# Aim of the exercise:
Reproduce the items verbatim, starting from the line that contains "is (1200, 917)." and continuing through the end of the items, including both of these boundaries. Omit the pictures from your output.

Pixel coordinate grounding data:

******

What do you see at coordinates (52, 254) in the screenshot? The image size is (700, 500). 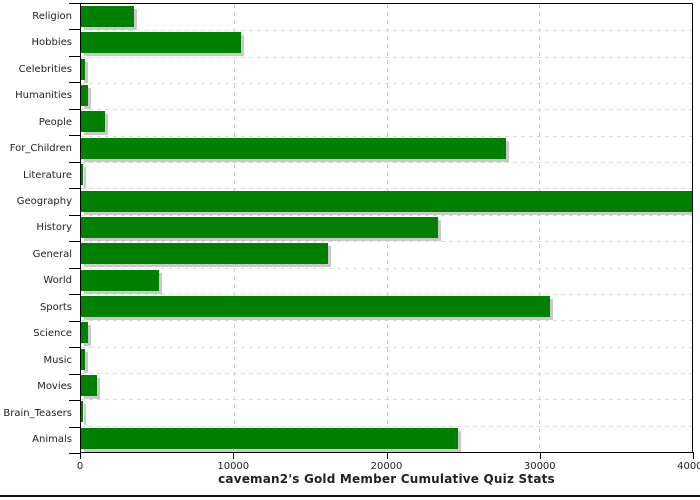 I see `category-label-general: General` at bounding box center [52, 254].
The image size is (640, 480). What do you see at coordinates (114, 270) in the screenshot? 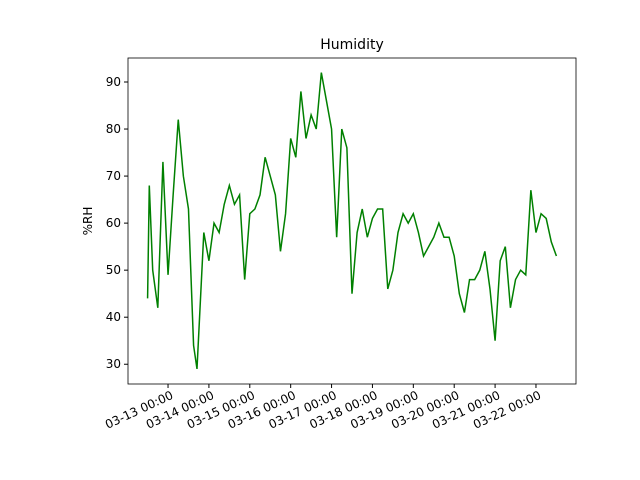
I see `y-tick-label: 50` at bounding box center [114, 270].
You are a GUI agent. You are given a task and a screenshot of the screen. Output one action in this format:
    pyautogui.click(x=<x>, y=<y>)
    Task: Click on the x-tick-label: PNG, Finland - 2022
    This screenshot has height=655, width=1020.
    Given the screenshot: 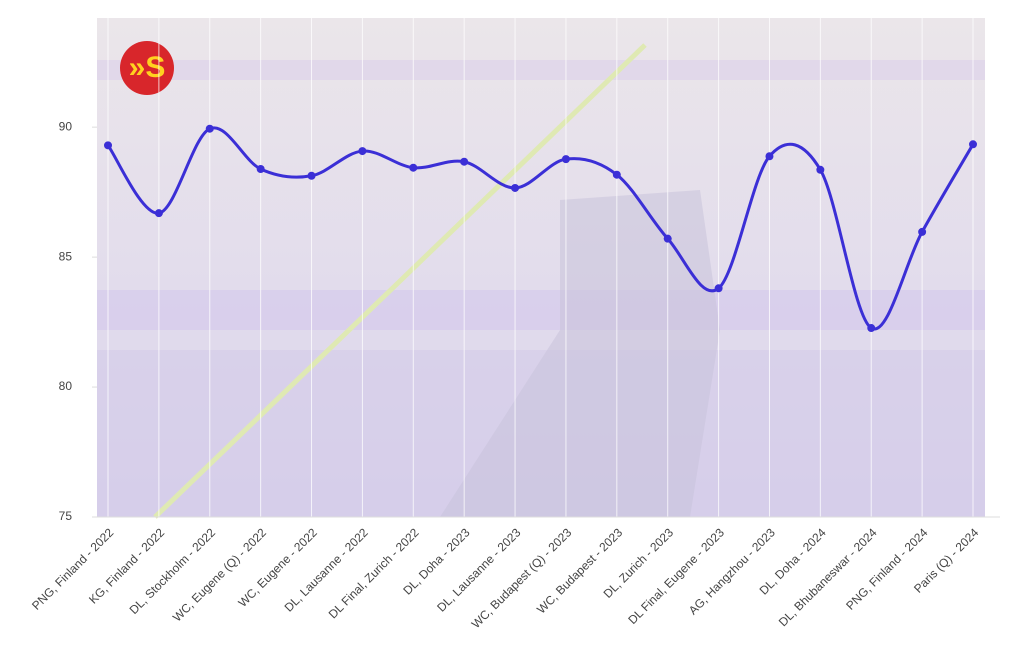 What is the action you would take?
    pyautogui.click(x=72, y=568)
    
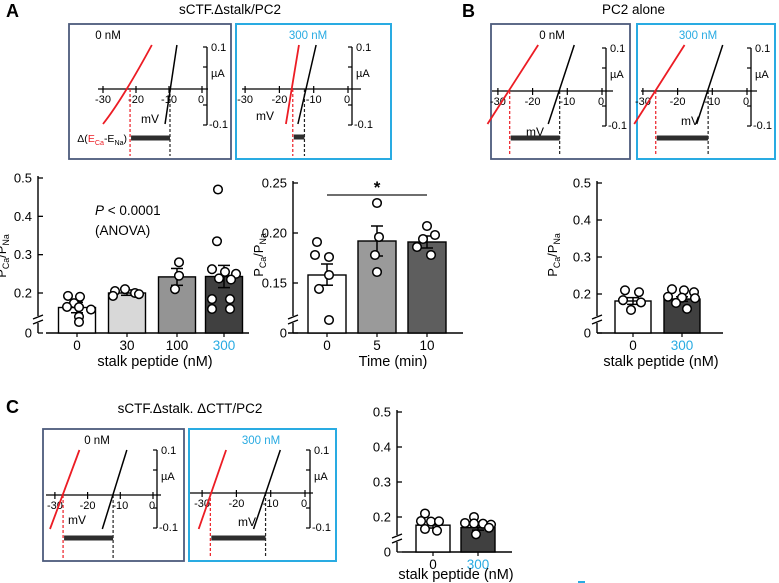 This screenshot has width=779, height=583. I want to click on delta-erev-label: Δ(ECa-ENa), so click(102, 140).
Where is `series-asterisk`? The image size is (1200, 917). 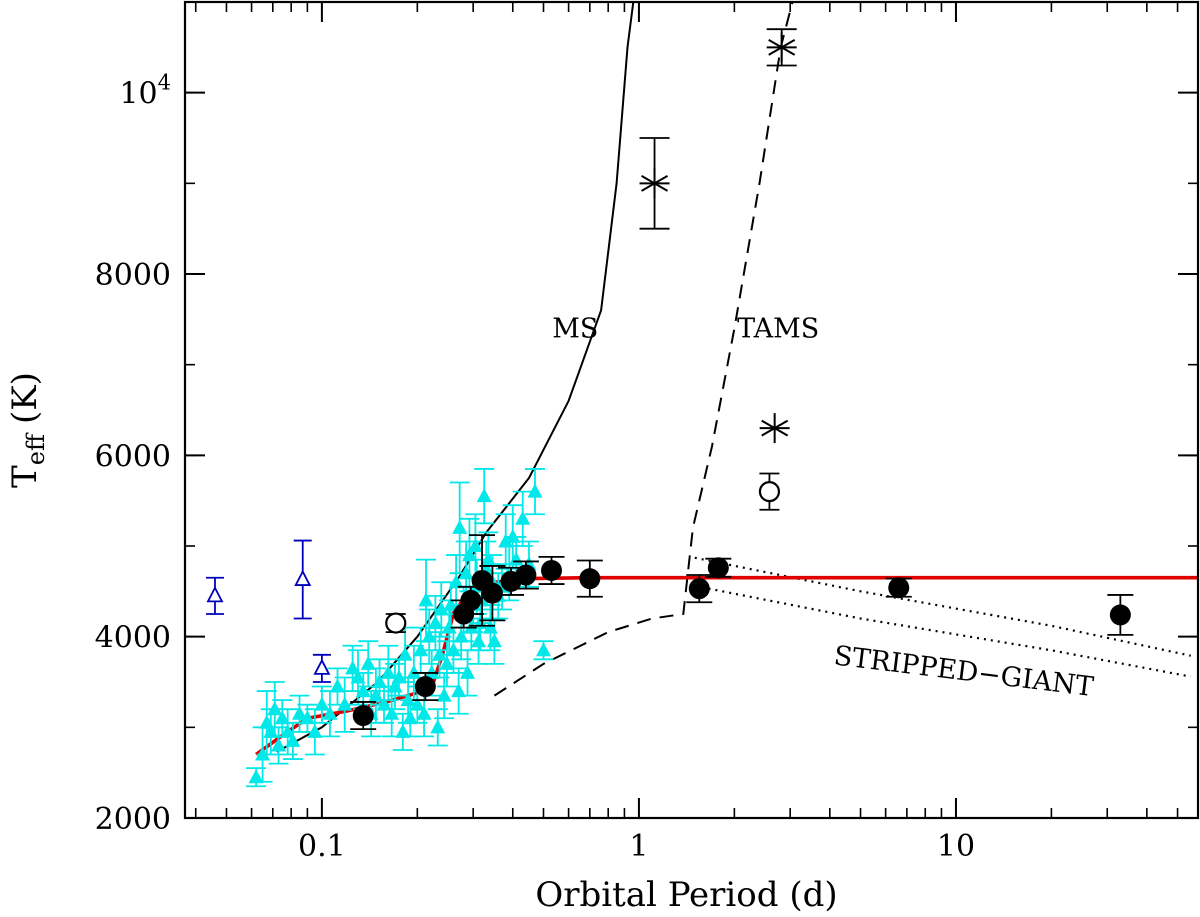
series-asterisk is located at coordinates (718, 236).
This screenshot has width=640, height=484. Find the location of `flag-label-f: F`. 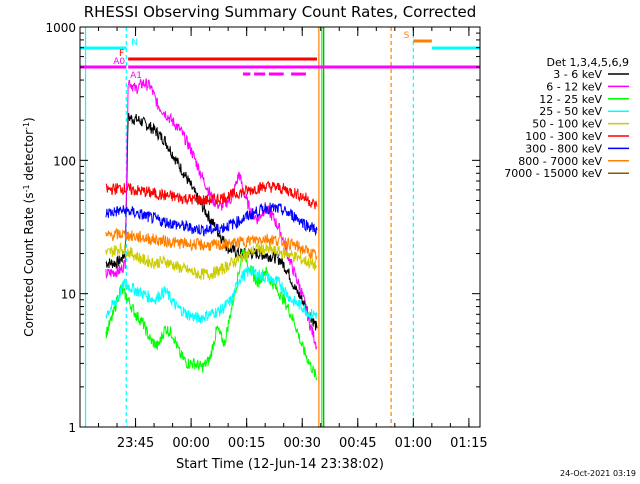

******

# Task answer:
Where is `series-asterisk`? The image size is (1200, 917). 
series-asterisk is located at coordinates (718, 236).
This screenshot has width=640, height=484. Find the location of `flag-label-f: F`. 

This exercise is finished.